::: RAW DATA

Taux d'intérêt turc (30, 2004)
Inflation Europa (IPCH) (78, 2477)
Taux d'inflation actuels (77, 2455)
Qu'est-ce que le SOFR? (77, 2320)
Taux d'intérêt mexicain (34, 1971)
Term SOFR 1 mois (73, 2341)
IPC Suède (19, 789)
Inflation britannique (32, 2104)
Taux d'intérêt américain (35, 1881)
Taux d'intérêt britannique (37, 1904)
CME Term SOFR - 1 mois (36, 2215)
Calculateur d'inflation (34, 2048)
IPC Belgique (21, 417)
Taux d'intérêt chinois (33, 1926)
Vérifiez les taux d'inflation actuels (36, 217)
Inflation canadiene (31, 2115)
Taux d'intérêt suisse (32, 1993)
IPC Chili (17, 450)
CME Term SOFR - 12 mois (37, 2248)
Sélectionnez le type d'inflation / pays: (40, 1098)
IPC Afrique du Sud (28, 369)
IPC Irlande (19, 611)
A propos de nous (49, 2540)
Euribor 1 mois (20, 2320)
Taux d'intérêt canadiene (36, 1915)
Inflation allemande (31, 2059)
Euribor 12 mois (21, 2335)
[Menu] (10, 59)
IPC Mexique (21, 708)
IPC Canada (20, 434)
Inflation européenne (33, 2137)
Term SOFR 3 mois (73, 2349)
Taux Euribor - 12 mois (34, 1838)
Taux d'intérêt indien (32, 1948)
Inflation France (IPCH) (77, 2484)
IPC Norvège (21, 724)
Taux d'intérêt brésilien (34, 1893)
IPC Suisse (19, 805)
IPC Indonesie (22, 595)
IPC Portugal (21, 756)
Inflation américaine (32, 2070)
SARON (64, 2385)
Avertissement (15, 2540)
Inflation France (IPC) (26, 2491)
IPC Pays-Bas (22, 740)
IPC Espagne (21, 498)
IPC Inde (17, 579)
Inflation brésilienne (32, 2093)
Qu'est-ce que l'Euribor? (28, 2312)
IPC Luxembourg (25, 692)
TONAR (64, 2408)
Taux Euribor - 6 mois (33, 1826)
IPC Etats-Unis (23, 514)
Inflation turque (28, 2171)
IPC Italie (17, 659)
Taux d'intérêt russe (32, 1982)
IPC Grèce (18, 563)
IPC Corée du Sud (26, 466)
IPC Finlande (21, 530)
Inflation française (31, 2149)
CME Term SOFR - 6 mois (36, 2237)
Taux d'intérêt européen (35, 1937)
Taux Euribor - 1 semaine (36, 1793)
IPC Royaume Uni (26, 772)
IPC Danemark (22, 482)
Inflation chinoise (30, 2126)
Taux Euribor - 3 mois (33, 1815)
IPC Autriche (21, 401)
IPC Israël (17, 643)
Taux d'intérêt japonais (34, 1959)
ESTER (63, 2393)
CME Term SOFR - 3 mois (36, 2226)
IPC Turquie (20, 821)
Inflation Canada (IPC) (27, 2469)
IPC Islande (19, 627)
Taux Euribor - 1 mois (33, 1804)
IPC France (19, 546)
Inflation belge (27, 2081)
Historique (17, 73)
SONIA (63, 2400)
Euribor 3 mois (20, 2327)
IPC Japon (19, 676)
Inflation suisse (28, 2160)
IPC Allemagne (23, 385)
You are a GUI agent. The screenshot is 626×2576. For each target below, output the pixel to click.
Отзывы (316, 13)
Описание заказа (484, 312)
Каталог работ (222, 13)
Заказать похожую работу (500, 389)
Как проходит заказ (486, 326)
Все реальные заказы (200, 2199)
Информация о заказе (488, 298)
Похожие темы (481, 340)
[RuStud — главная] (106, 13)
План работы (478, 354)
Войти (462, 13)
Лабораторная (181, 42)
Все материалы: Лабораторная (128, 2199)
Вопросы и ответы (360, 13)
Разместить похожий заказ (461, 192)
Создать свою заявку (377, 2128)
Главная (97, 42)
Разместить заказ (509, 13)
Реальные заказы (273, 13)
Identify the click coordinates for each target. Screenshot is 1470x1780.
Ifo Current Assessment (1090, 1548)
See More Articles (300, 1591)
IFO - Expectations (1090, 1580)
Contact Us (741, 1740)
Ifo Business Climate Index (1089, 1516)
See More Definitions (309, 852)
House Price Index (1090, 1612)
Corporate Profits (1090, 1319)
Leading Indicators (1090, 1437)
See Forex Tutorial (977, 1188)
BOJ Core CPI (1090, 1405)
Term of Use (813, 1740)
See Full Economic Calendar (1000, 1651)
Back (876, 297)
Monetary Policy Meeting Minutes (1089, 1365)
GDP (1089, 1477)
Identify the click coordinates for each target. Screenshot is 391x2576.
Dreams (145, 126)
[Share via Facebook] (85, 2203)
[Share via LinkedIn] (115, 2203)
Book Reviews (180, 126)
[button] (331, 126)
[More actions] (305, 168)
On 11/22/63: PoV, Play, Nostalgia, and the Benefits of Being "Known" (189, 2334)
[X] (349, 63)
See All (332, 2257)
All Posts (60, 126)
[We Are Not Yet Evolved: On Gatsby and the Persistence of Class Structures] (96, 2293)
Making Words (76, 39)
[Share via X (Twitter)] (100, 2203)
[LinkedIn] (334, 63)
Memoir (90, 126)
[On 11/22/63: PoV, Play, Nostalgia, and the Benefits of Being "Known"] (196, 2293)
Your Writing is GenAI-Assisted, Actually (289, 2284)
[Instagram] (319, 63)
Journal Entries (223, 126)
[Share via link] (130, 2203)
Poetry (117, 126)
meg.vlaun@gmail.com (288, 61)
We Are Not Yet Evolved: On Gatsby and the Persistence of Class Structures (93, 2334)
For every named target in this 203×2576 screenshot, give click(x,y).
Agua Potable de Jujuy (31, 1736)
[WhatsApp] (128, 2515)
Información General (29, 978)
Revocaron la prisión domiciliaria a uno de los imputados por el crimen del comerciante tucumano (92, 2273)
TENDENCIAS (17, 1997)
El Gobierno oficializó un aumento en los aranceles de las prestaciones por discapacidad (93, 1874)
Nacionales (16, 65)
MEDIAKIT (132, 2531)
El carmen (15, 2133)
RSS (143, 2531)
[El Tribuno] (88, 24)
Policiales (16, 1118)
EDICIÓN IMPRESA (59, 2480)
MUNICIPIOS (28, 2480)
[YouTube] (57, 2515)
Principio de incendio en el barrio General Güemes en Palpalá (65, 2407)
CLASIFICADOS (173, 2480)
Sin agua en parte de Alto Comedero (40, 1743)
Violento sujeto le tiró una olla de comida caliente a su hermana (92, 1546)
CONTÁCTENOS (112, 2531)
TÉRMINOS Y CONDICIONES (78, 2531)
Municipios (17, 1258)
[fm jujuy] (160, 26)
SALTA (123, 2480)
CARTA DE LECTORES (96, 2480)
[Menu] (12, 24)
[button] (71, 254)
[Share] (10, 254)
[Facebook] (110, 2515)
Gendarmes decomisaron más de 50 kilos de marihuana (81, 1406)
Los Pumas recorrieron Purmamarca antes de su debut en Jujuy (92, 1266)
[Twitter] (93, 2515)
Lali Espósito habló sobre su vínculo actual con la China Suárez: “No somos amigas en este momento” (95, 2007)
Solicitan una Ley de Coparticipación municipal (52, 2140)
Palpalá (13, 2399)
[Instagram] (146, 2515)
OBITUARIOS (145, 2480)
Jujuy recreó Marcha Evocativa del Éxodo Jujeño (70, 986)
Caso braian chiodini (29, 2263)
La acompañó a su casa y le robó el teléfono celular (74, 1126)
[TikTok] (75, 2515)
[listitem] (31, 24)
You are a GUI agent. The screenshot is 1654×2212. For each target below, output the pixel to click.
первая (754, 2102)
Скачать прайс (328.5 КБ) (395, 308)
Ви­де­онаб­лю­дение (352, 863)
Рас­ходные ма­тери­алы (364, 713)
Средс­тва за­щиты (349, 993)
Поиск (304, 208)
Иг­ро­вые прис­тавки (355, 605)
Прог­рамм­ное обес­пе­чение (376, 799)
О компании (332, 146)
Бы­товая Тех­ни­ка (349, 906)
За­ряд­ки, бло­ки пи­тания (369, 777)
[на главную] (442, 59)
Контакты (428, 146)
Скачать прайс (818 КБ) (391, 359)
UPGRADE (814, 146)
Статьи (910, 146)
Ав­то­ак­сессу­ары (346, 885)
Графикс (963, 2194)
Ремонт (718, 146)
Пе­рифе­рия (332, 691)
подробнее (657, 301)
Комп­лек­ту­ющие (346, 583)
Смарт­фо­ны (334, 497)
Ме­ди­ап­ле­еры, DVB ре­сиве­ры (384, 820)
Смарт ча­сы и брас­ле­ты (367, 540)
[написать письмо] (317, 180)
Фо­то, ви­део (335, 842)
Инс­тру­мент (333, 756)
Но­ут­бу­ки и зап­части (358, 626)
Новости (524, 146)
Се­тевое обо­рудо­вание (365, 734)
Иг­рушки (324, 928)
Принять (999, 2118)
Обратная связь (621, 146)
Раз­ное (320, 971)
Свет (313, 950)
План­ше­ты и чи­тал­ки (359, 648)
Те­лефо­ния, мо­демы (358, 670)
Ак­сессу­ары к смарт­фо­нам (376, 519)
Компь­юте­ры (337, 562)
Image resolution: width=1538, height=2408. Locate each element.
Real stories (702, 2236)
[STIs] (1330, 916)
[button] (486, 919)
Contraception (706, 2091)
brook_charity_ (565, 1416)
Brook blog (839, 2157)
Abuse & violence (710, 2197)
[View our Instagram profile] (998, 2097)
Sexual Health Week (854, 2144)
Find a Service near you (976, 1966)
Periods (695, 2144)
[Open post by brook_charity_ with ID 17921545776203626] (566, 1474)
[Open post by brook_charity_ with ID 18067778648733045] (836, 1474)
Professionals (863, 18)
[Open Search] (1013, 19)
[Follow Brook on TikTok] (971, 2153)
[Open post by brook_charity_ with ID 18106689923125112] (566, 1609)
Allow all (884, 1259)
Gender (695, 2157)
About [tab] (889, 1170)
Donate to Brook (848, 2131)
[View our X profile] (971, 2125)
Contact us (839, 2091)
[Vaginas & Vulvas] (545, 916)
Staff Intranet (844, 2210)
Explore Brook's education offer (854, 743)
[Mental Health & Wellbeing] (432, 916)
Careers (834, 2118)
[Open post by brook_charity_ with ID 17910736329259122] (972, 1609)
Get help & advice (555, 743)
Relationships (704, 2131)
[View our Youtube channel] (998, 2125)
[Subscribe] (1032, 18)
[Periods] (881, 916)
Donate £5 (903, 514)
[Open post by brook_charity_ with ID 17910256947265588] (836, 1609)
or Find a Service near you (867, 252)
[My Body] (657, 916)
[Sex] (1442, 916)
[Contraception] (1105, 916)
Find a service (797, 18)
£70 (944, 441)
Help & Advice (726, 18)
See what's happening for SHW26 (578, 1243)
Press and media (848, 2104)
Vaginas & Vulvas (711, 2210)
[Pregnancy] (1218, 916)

::::::

--- TO DO ---
Please transcribe exactly the lines above from the line that has "[WhatsApp] (128, 2515)" up to and including the line that has "TENDENCIAS (17, 1997)"; no other line belongs in the answer.

--- TASK SOLUTION ---
[WhatsApp] (128, 2515)
Información General (29, 978)
Revocaron la prisión domiciliaria a uno de los imputados por el crimen del comerciante tucumano (92, 2273)
TENDENCIAS (17, 1997)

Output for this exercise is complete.